Well, another questions about tires and wheels. I was wanting to put the American Racing "Hopster's" on my 67 GTO. I would have to go with 15 inch.

I am concerned about the front tires as there is very little clearance between the bottom of the fender and the tire now with 14's. (I have to check to see what the tire size is on it right now)

I was also thinking about putting a little wider tire on the back. Nothing to radical.

Will 15's work?
What size tire should I go with that will fit without problems?
What is the offset for the front and back?
Should I go with bigger tires on the back?

Thanks in advance for the input, I think !!!!!

Jim:cool


----------



## GTO'n'TRANSAM (Nov 13, 2008)

I have 15" Cragar's with BFG T/A's on 'em. Not sure what size across they are I'll have to check. They sit on my '67 LeGoat with no problem. They do sit close to the fender though. I'm putting spacers in the springs anyway though.


----------



## Too Many Projects (Nov 15, 2008)

P215 70R 15's up front on a 6-7" wheel with 3-31/2" backspace will work good. That is very close to the original bias size tire.

You can fit a much wider tire under the rear but the back spacing needs to be right. Look at Rukee's car. He has something like 295's under there on Cragars. Check with him on the backspace.


----------



## Petey D (Feb 14, 2009)

I'd go with a 225 60 15 up front & a 255 60 15 out back, a 7in rims with 3 1/2 to 4in backspace will work great for you.


----------



## Rukee (Feb 8, 2007)

Too Many Projects said:


> You can fit a much wider tire under the rear but the back spacing needs to be right. Look at Rukee's car. He has something like 295's under there on Cragars. Check with him on the backspace.

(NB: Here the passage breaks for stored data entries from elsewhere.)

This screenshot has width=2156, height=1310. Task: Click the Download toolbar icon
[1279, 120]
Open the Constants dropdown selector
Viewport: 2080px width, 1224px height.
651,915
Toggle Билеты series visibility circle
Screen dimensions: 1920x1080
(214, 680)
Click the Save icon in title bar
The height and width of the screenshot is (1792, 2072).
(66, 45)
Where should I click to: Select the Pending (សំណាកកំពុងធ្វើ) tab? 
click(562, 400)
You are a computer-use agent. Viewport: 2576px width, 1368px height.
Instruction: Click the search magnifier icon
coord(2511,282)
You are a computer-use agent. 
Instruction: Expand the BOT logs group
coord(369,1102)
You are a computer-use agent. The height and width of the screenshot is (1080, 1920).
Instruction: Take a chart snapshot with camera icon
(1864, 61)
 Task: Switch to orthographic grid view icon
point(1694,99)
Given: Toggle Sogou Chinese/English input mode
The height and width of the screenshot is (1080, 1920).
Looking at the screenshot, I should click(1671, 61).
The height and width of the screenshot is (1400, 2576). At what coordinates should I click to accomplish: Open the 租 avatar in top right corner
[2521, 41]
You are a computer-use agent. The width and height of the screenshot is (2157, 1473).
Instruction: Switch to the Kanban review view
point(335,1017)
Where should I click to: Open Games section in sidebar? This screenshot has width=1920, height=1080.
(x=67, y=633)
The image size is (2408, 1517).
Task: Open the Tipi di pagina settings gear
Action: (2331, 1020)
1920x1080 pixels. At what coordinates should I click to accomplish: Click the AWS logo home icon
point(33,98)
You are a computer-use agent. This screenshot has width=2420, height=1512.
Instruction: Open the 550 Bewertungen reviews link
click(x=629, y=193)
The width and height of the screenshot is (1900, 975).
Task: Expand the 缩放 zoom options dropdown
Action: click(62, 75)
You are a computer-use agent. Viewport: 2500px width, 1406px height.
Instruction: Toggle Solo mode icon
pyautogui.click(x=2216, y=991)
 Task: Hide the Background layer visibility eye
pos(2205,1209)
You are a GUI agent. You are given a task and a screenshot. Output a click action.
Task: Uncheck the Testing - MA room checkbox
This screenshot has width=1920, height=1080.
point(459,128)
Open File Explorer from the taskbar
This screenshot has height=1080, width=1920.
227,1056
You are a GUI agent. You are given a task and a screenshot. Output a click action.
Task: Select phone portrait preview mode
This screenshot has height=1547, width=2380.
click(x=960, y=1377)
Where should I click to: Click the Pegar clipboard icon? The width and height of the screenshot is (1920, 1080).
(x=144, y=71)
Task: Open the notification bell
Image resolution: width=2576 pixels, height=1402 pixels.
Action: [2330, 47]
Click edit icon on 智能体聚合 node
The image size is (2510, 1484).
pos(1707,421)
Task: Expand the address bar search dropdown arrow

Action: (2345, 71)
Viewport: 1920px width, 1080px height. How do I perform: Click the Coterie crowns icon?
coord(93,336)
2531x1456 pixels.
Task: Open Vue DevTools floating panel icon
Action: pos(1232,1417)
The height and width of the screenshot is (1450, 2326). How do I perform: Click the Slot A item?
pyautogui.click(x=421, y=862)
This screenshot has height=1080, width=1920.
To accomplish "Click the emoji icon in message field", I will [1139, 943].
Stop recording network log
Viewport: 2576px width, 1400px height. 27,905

Yes I do, 295/50/15`s, but `65 has a different rear end and body style too, so not sure if they will fit on a `67.


----------



## Koppster (Jul 27, 2008)

Rukee...what's the offset...what's the rim width (assume 10")...and do you know if it is the same for 64s?

Thanks
Rick


----------



## Rukee (Feb 8, 2007)

It's raining right now so I can't get the GTO out of the shed for a few days to messure the offset, but when it clears up I will. And I would expect `64 would be the same.


----------



## Koppster (Jul 27, 2008)

Thanks!


----------



## Too Many Projects (Nov 15, 2008)

I measured the P215 70R 15's I have on 15X7 Rally II's yesterday. The wheel has a 4 1/2" backspace and with the sidewall bulge it's a full 5".


----------



## geeteeohguy (Feb 2, 2008)

If it'll clear on a '65, it'll clear on a '67!!! It's all in the backspacing, not the additional inch of wheel diameter. Good luck.


----------



## Jim (Oct 30, 2008)

Thanks for all the good input guys. I appreciate everyone taking the time to help.

Jim


----------